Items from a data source

───

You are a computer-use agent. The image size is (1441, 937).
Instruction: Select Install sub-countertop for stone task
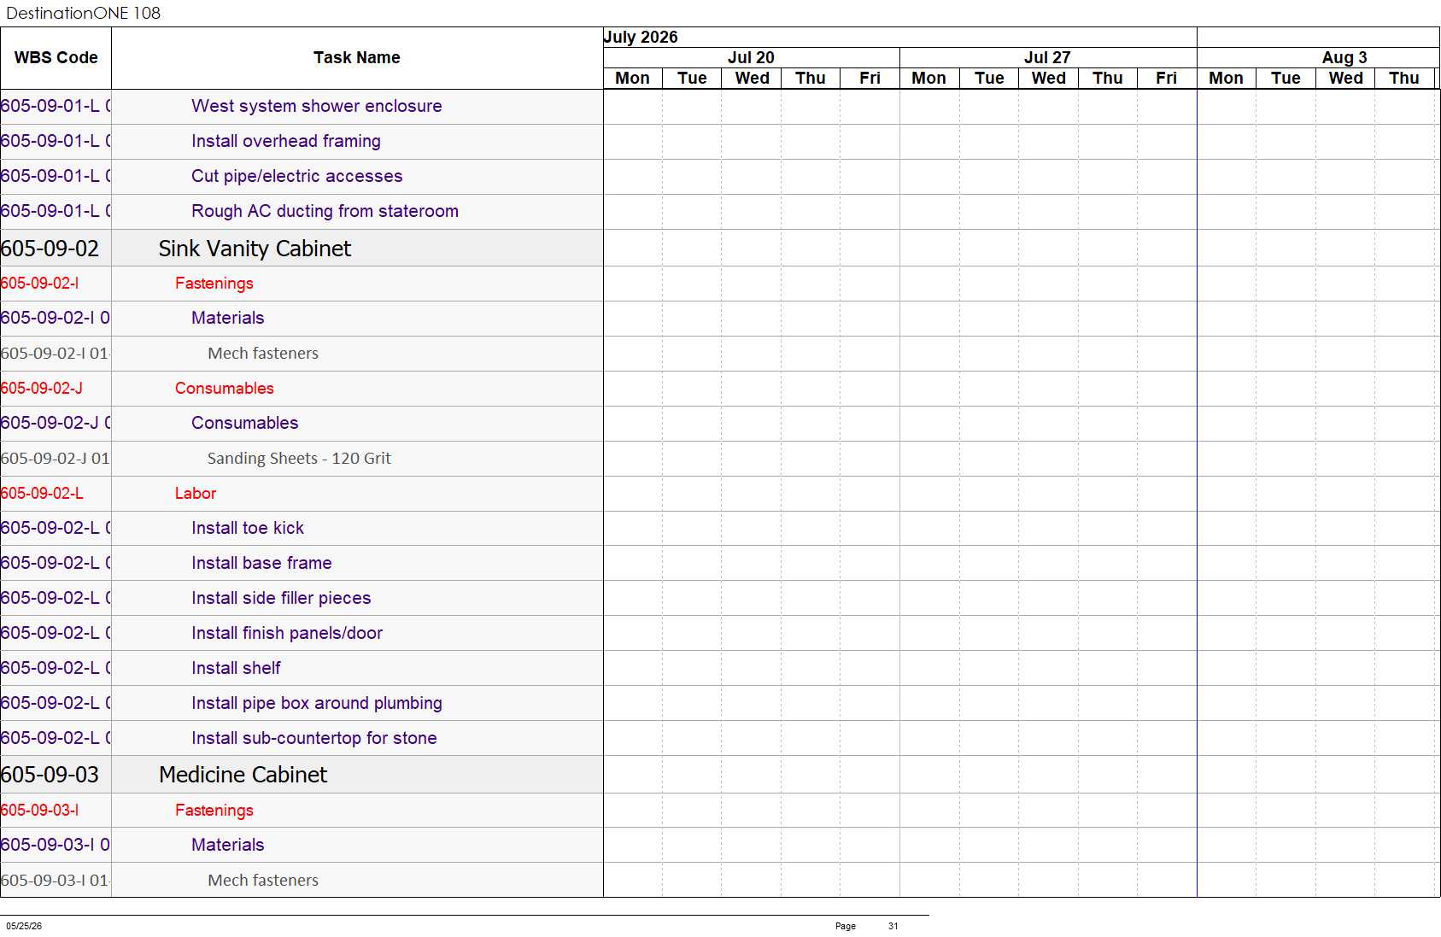[x=314, y=738]
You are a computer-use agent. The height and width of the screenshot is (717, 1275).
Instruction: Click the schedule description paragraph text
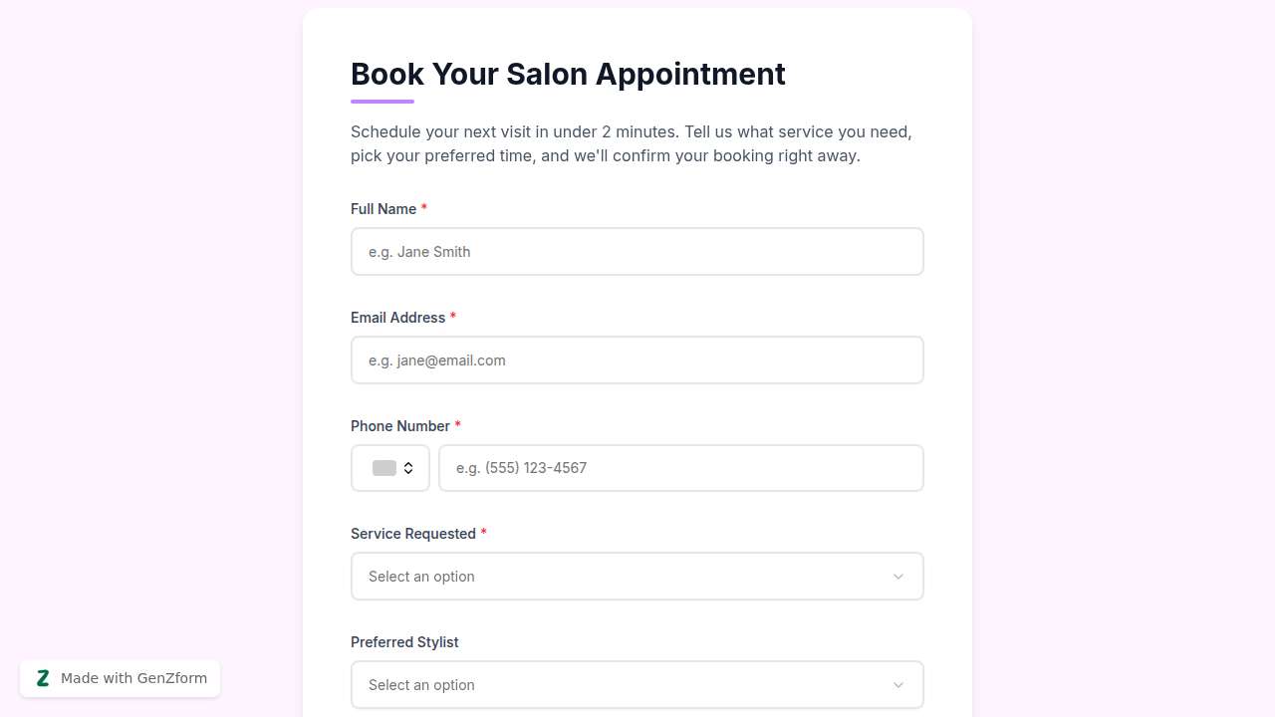coord(631,143)
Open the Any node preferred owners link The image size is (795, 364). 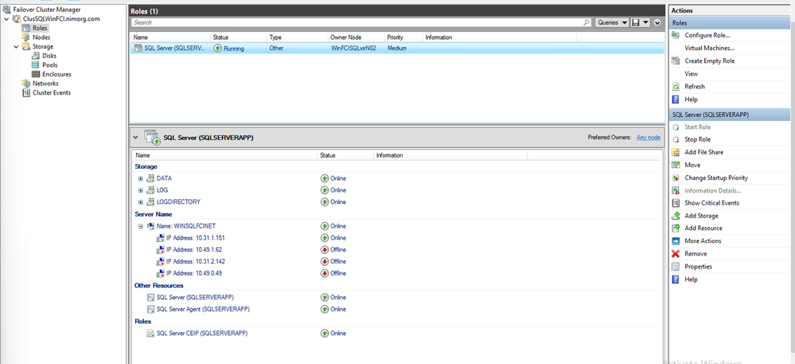tap(648, 137)
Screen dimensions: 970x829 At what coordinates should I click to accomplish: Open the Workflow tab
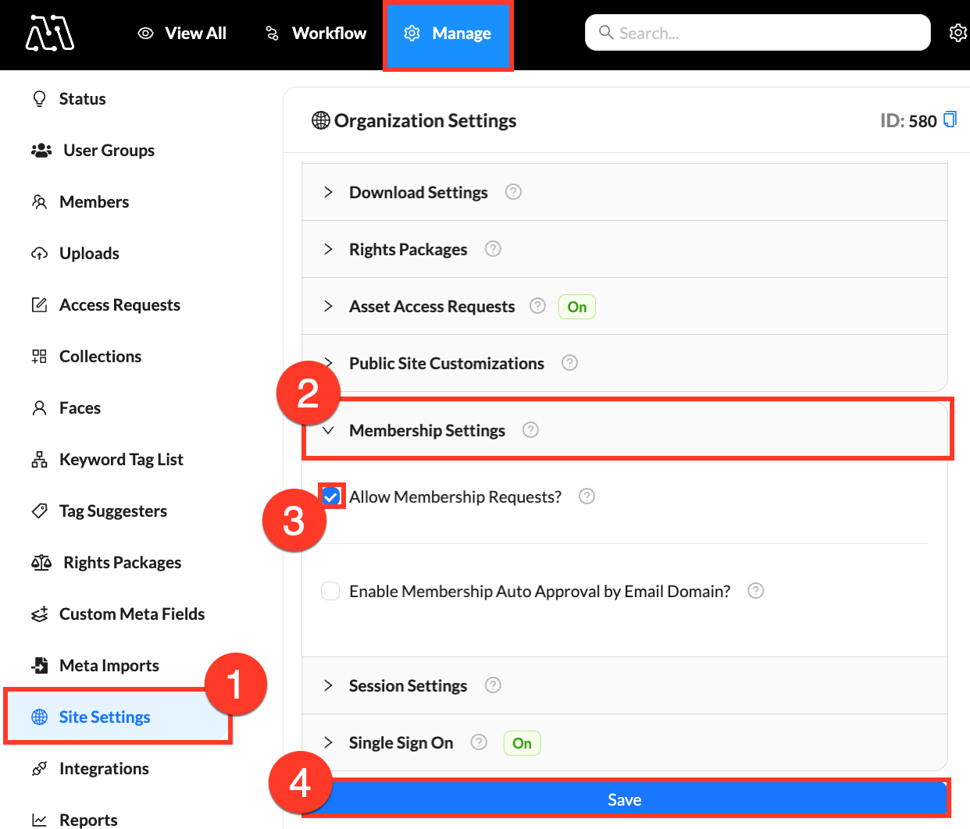click(x=316, y=34)

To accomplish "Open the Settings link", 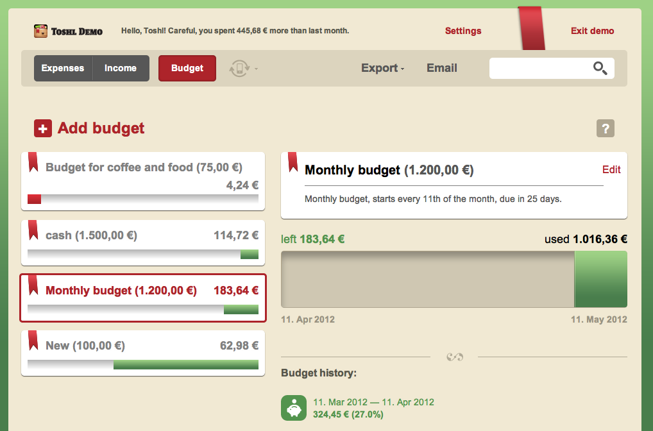I will click(463, 31).
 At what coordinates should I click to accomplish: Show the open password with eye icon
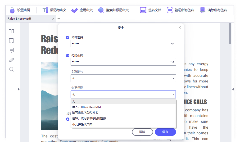click(x=172, y=44)
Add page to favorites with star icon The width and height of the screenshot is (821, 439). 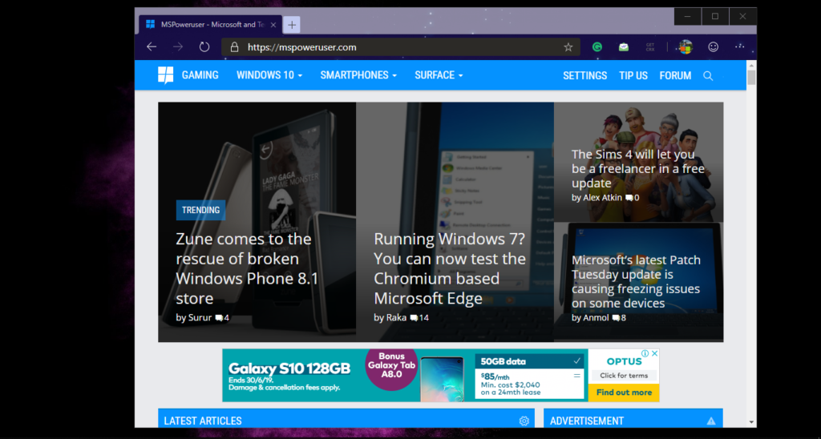point(568,47)

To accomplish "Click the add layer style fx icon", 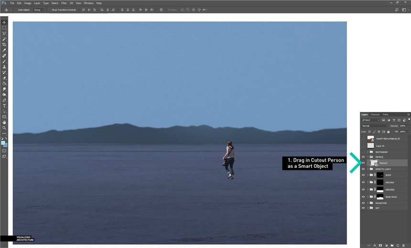I will tap(375, 245).
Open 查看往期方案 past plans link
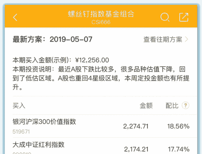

───

--- Task to complete ---
Give the data as a numbered list, from the first line up to and including the line with "coord(631,143)", skipping any blank lines. Leave the pictures out.

--- The reply ---
1. You are a computer-use agent. The image size is (1441, 937).
2. Instruction: Select Install sub-countertop for stone task
3. [x=314, y=738]
4. You are a computer-use agent. The height and width of the screenshot is (717, 1275).
5. Instruction: Click the schedule description paragraph text
6. coord(631,143)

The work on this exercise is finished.